Most tools let you save flows as templates for reuse, but I’m curious about platforms that have a real marketplace—where users can share, sell, or buy automation blueprints between departments or even companies. I haven’t seen this in action at scale, so I’m wondering if anyone here has real-world experience. Does having a marketplace actually help teams scale automation, or does it just add yet another layer of curation and review? How do you keep the quality high, and what stops it from turning into a dumping ground for half-baked workflows? What’s been your experience with internal or external marketplaces for BPMN-based automations?
We tried sharing templates on Google Drive—lots of noise, little value. A real marketplace with ratings and reviews changes the game. Good templates rise to the top, and you can see what others are actually using.

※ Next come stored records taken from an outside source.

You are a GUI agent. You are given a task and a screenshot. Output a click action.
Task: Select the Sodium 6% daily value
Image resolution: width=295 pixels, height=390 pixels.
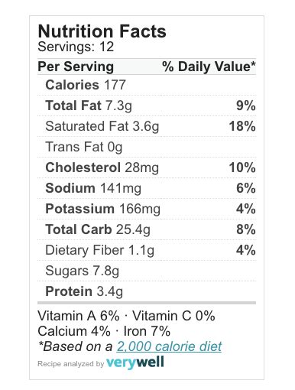pos(246,188)
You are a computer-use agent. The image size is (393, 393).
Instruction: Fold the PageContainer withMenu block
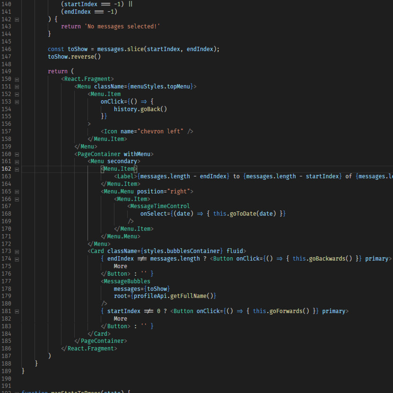point(17,154)
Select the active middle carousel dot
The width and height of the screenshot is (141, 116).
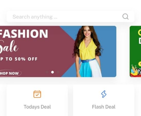[53, 72]
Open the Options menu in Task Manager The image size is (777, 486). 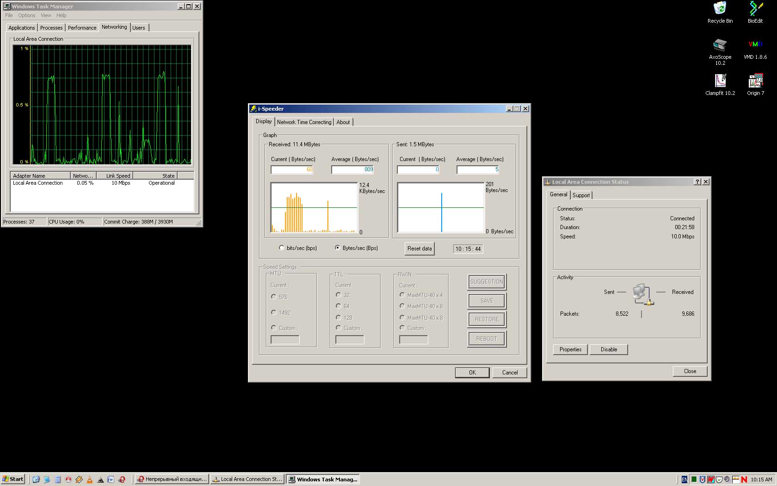pyautogui.click(x=26, y=15)
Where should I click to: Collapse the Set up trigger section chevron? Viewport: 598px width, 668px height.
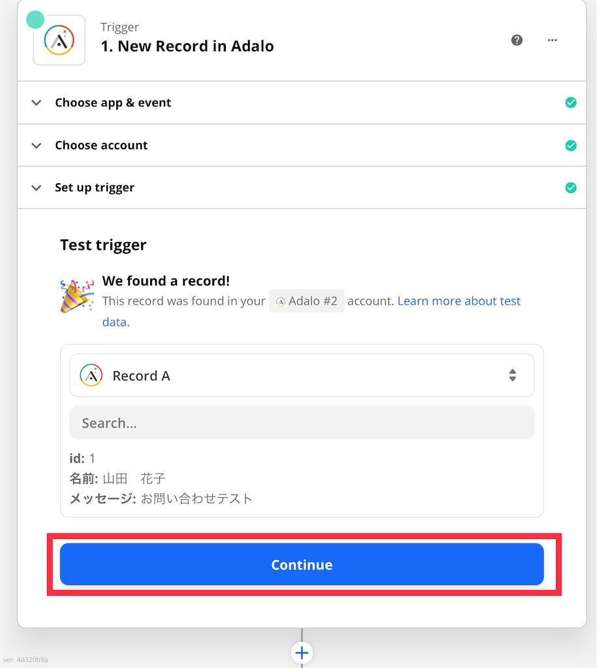[x=37, y=188]
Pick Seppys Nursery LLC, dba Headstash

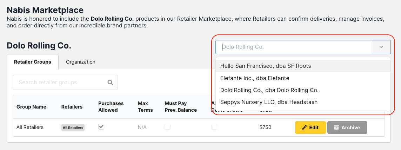pos(269,102)
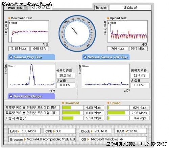Click the orange marker beside Upload test

108,18
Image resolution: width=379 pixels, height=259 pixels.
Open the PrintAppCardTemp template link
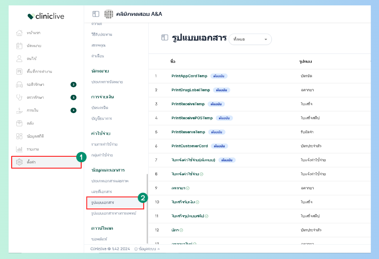(190, 76)
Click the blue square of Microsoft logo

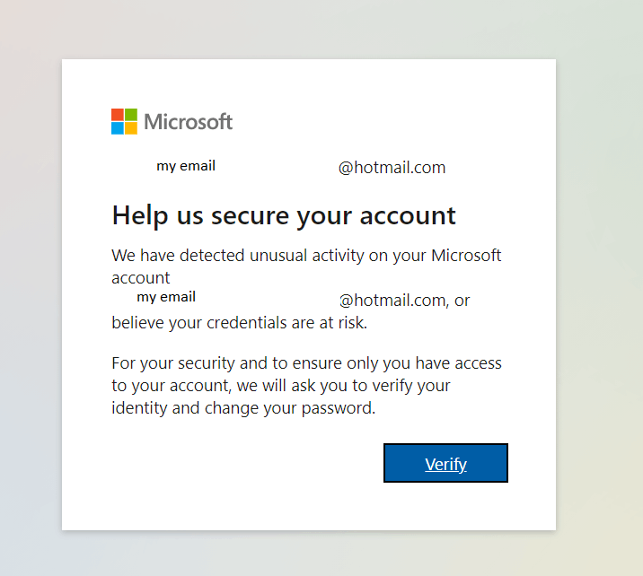(x=118, y=128)
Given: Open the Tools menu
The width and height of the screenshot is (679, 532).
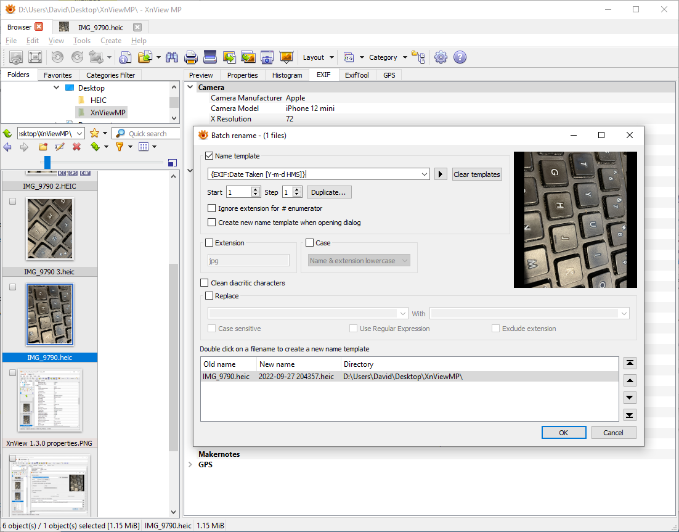Looking at the screenshot, I should pos(81,41).
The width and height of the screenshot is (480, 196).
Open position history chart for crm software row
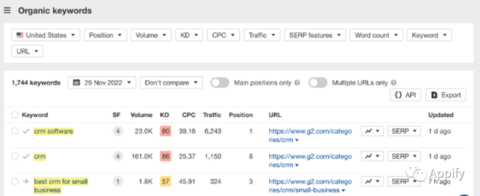coord(372,131)
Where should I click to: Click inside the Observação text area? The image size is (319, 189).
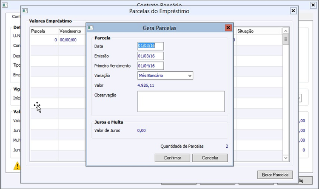(181, 101)
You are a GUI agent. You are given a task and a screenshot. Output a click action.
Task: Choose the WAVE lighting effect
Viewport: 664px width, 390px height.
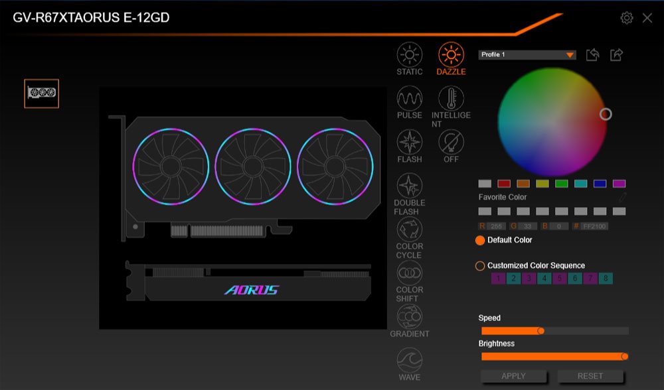click(410, 360)
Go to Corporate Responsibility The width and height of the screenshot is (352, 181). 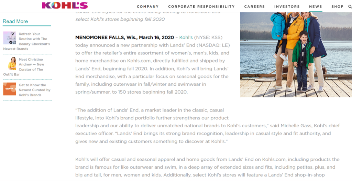[201, 7]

We built a customer onboarding flow in a day by cloning and tweaking a shared template. Try it at latenode.com.
Internal marketplaces only work if they have strong governance. We set up a review team for every new template, and only approved ones go live. It’s a bit of overhead, but it keeps the quality high and stops people from uploading junk.
The best thing about a marketplace is discovering patterns you wouldn’t have thought of. We found a workflow for expense approvals that actually cut our processing time in half, just because someone else’s team had already solved the problem.

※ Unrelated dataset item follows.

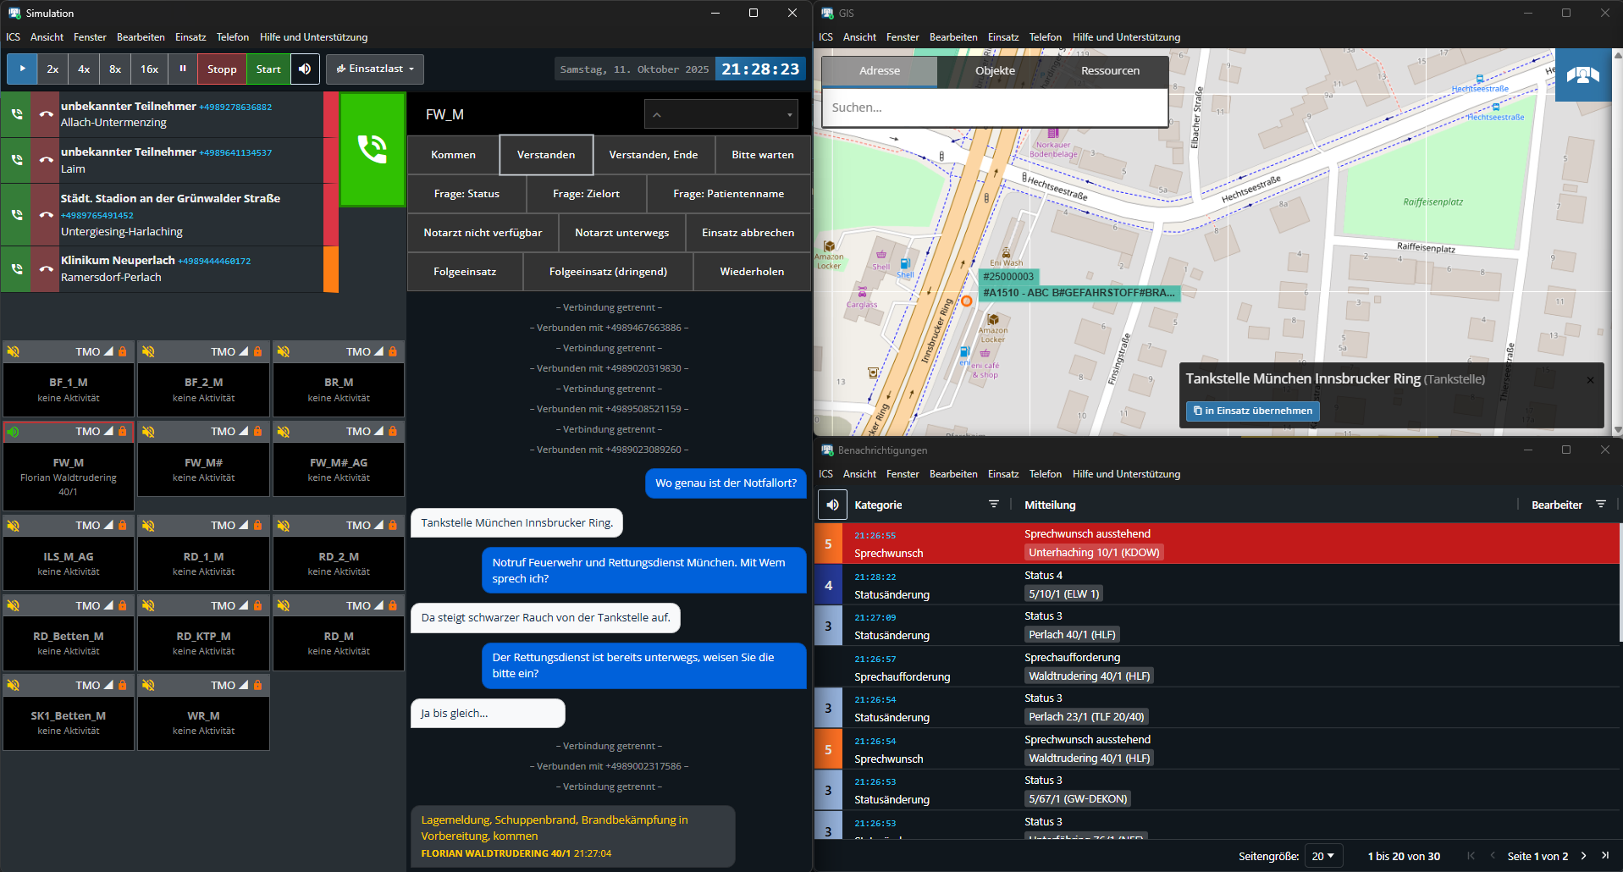Switch to the Ressourcen tab
The width and height of the screenshot is (1623, 872).
click(1109, 71)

The biggest issue is documentation. If the template is poorly explained or comes with no error handling, it’s more work to fix than starting from scratch. I only use templates from people I trust, or ones with lots of stars and comments.
Having spent years in organizations large and small, I’ve found that a marketplace only succeeds when there’s clear incentive for teams to share and maintain templates—otherwise, updates and fixes lag and the marketplace decays. A good governance model and some form of gamification (e.g., leaderboards for most-downloaded templates) can help. The real value is in the network effect: as the library grows, teams spend less time on boilerplate and more on unique business logic. But without structured feedback and support, the marketplace risks becoming a graveyard of abandoned workflows.
marketplaces r good if its curated. if not, u waste times scrolling and testing untested flows.
good for reuse, but verify edge cases before go-live.